Gentle Heretic [also] by Lon Milo DuQuette, is the newest release from Ninety Three Records, which is already available for digital download and physical CDs, but is actually scheduled to officially release on Oct 31st, 2013, and has arrived at the Reading Room courtesy of the label.
This is the third Lon Milo DuQuette release in 18 months from Ninety Three Records, a label created explicitly for the purpose of making Lon’s entire catalogue of recordable material available.
It is no exaggeration to suggest that Lon has a quality of lyrical storytelling that I have loved in the work of other artists like John Prine and Warren Zevon, especially on tracks like “The Hero of Meggido” but throughout this release; and I would go so far as to suggest that there is more humour in Lon’s music than either, even evoking comparison to Leon Redbone, particularly strong in sound for me on “Bernice,” “When You Fall in Love” and more. Moreover, this particular album has a great selection of Lon’s more controversial songs about not just religion, which is always a particular topic with which Lon excels at making fantastic fun, but also things like the eponymous “Class Warfare,” sex, love, war, and more. This is an excellent collection of music from Lon. For me every selection is so particularly strong on its own that it is difficult to select out specific favourites from the league of hits here.

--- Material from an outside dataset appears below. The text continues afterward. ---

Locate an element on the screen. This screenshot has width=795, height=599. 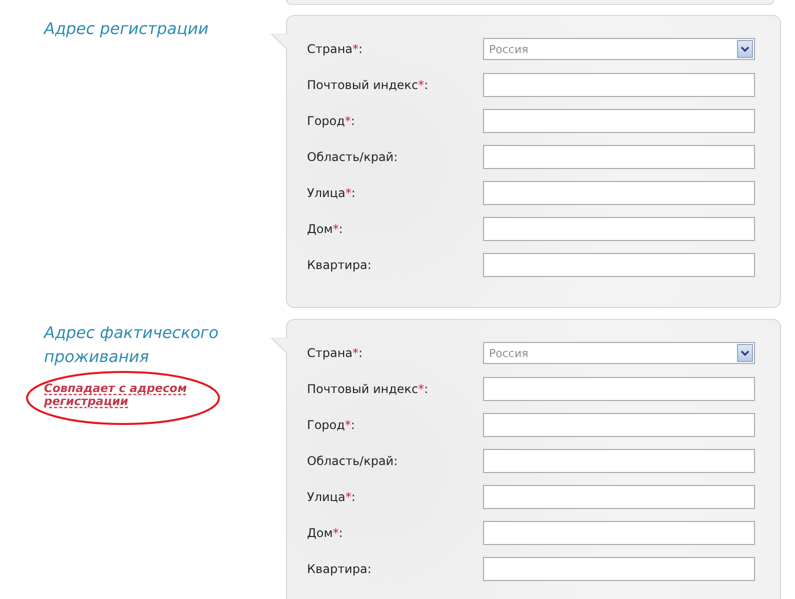
section-title: Адрес регистрации is located at coordinates (127, 29). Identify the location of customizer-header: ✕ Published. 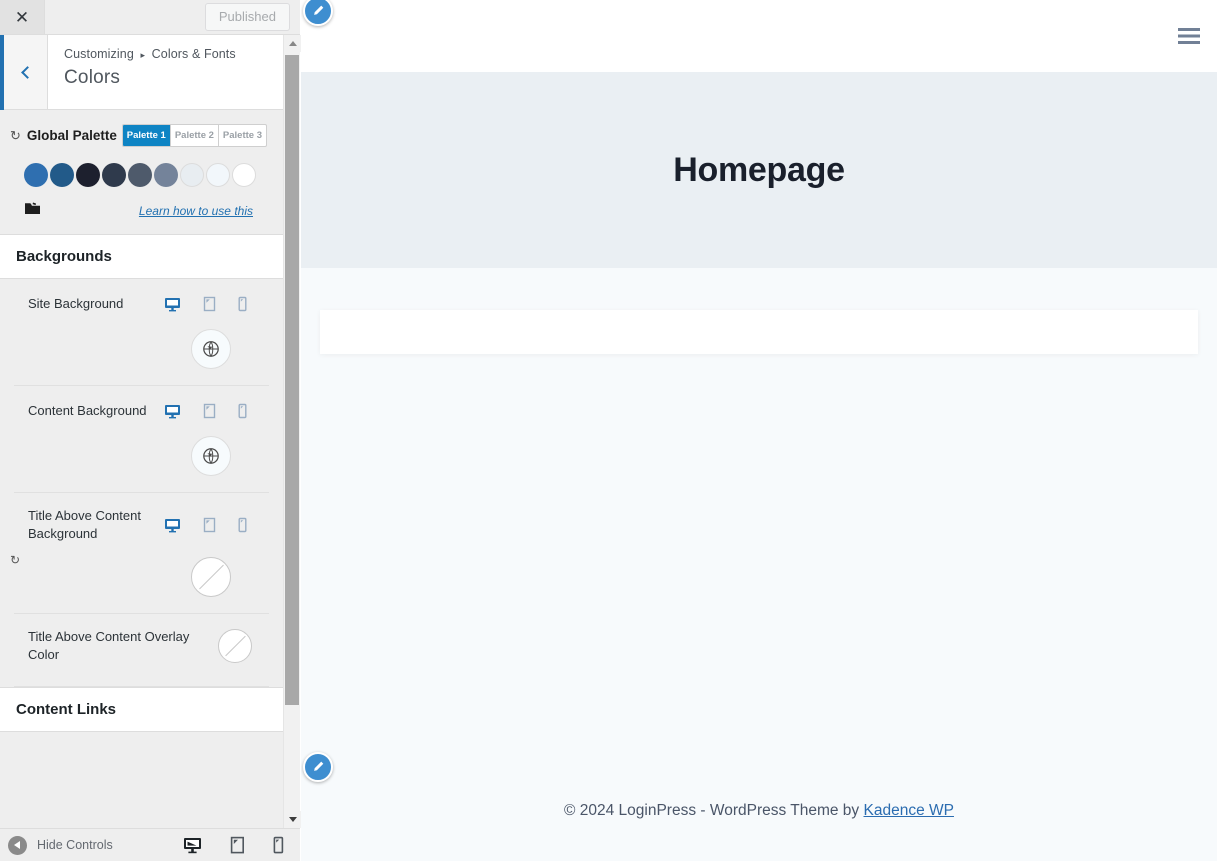
(150, 18).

Gentle Heretic would make either an exquisite introduction for novice or a welcome addition for every fan; and, either way, I can highly recommend it to you.
Moreover, I strongly encourage you to head out caroling your entire neighborhood on Consumermas with rousing rounds of “If We Believed” and post video.
“After a twenty five year hiatus from the music business and the recording studio, Lon Milo DuQuette is in the midst of a burst of musical creativity. Eighteen months after his 2012 debut on Ninety Three Records, DuQuette has wrapped production on Gentle Heretic, his third collection of original material.
While Heretic maintains the wit and stylistic traditions established in his first two Ninety Three works (I’m Baba Lon and Baba Lon II), DuQuette has sharpened his satirical pen on some tracks, pulling few punches politically or philosophically.
A prolific author and expert in Western Hermeticism, the Aleister Crowley disciple’s new disc tweaks the beaks of the one percent, pokes fun at the proselytizers — there’s even a scathing salvo served on a certain December holiday. Mixed in with these messages are some delightful frolics covering everything from reincarnation to a quantum theory of courtship. The final forty-one seconds might be described as the acoustic equivalent of a YouTube cat video.
Sonically speaking, Gentle Heretic spans a broad range of genres, from the baroque hymn-like ‘I am He’ to the raucous Van Halen-esque exuberance of ‘Paid All The Dues.’ Alone and with others (Bob Boulding, Chris Whynaught, Jason Chesney, Michael Starr and Neil Patton among them) Lon once again delights, amuses and offends to great effect.”